August turned out to be a blisteringly dry month for the ABCP and structured investment vehicle (SIV) markets.
In its first week, mortgage REIT American Home Mortgage Investment Corp., declared bankruptcy, stopped taking mortgage applications and slashed its staff by 90%. When the capital market tides turned against the Melville, N.Y.-based lender, which specialized in interest-only ARMs, it also catalyzed the erosion of investor support to the ABCP market that had already gotten underway.
Following the bankruptcy announcement, Moody's Investors Service downgraded $138 million in variable-rate subordinated notes issued through American Home's Broadhollow Funding, and placed them on watch for another possible downgrade. Standard & Poor's put the triple-B ratings on the series 2004-A and 2005-A subordinated notes on CreditWatch with negative implications.
"Nobody renewed, so it went into extension right away," one market source said of Broadhollow Funding. Broadhollow was a single-seller extendable note (EN) warehouse ABCP program. Such vehicles were the bane of the short-term structured finance market's existence from August through yearend, because they got partial liquidity support from the market values of underlying securities.

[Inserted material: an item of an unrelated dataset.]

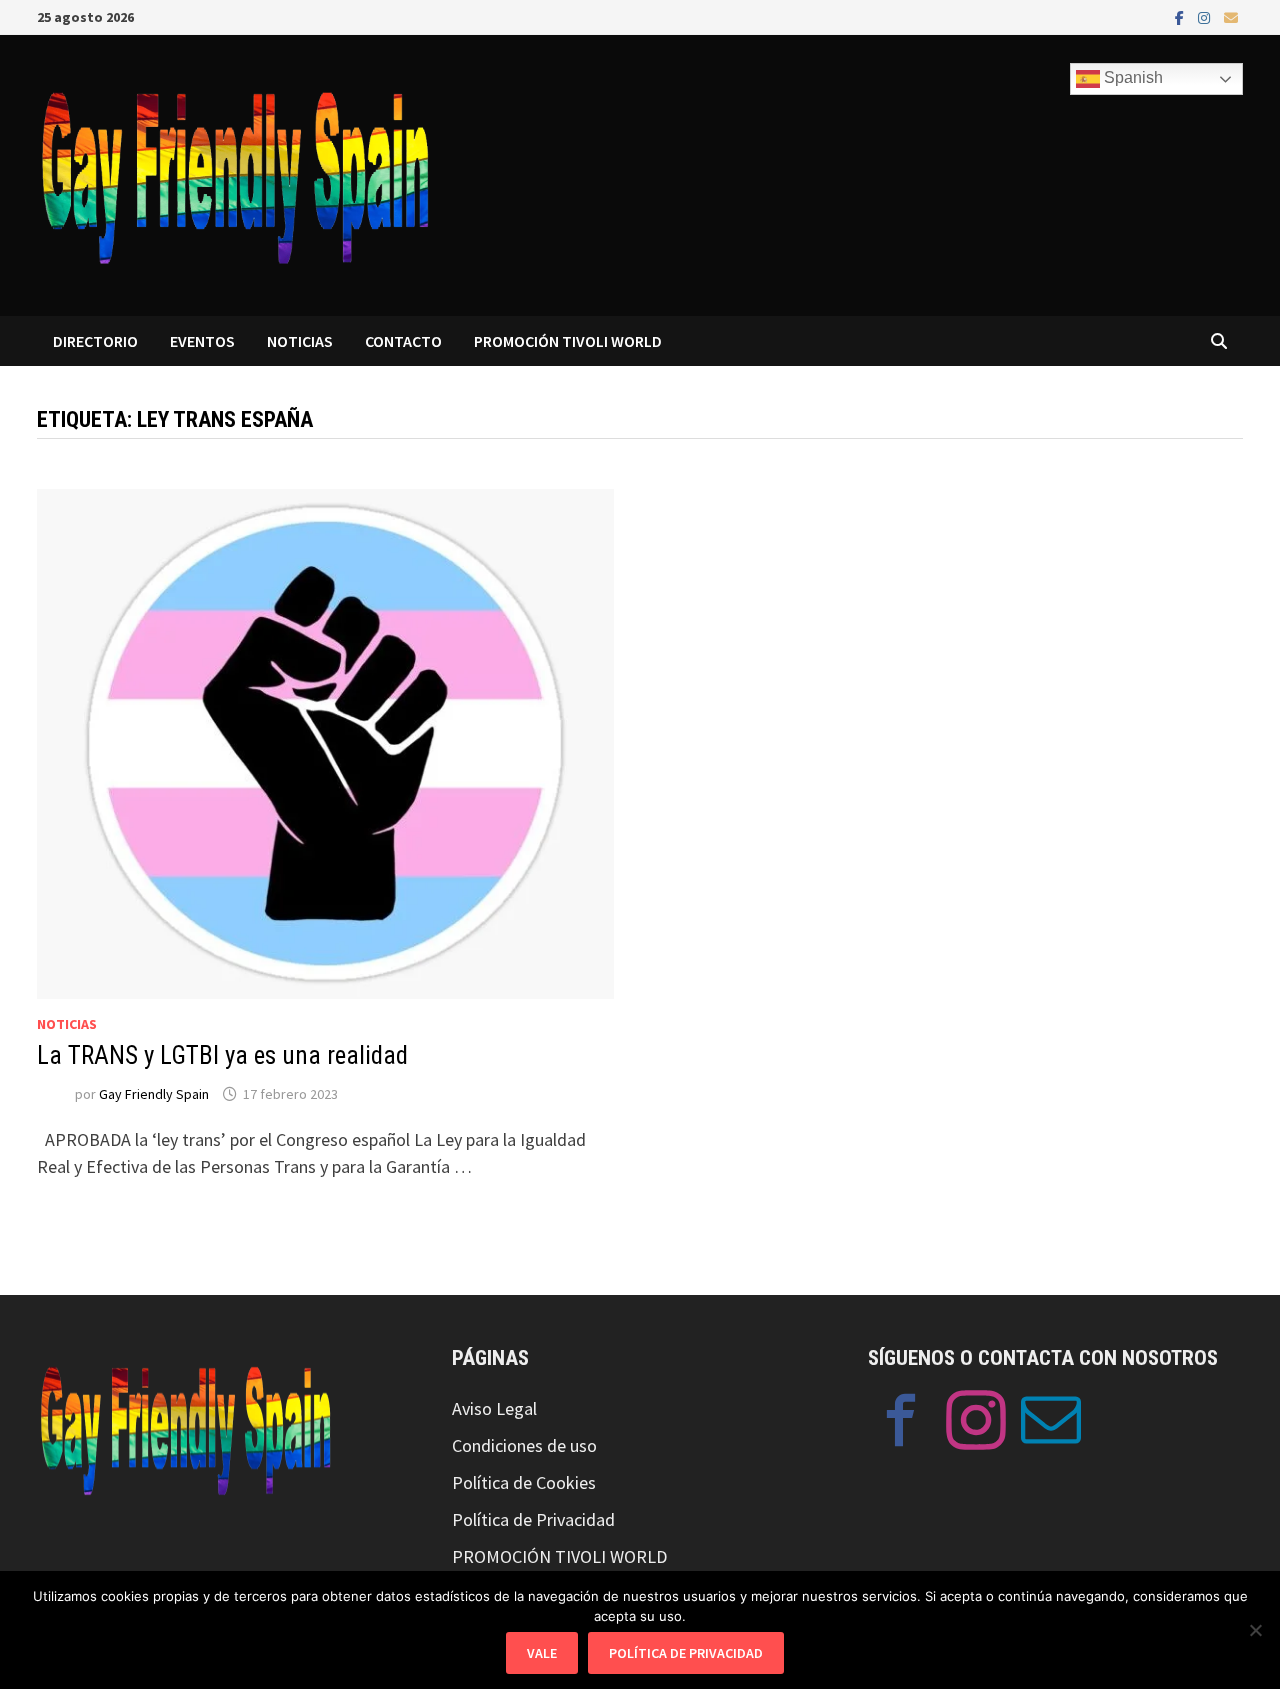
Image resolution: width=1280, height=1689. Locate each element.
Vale (542, 1653)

The problem was that a period of flat or declining home price appreciation numbers as well as rising delinquencies and downgrades watered down the market values of subprime and other classes of RMBS. Investors withdrew support for all types of extendible-note ABCP programs to the point where light EN rollover pushed spreads out as far as one-month Libor plus 60 basis points in August - even if they were rated A1+' or P-1', according to market sources.
In the case of Broadhollow Funding, the subordinated notes benefited from market value swaps from four banks, including ABN AMRO and Bank of America.
The subordinated notes were especially susceptible to increased risk of declines in the market value because the swaps do not cover credit-related deterioration in the price of delinquent and defaulted loans.
The ABCP market's initial chaos started in the extendible note subsector, but quickly engulfed other innovative structures, until traditional multiseller ABCP programs began having trouble rolling new paper.
Since reaching a record high of about $1.2 billion in assets in July 2007, the ABCP market took a nosedive of 36%, or $423 billion, according to Fitch Ratings. As of Dec. 19, there was about $77 billion in ABCP.
Although Standard & Poor's gave the SIV market a vote of confidence in a research note that same month, that market has since seen a steady withering away of its outstandings. Even the Canadian ABCP market came under pressure, as investors shied away from buying paper issued by specialty finance companies.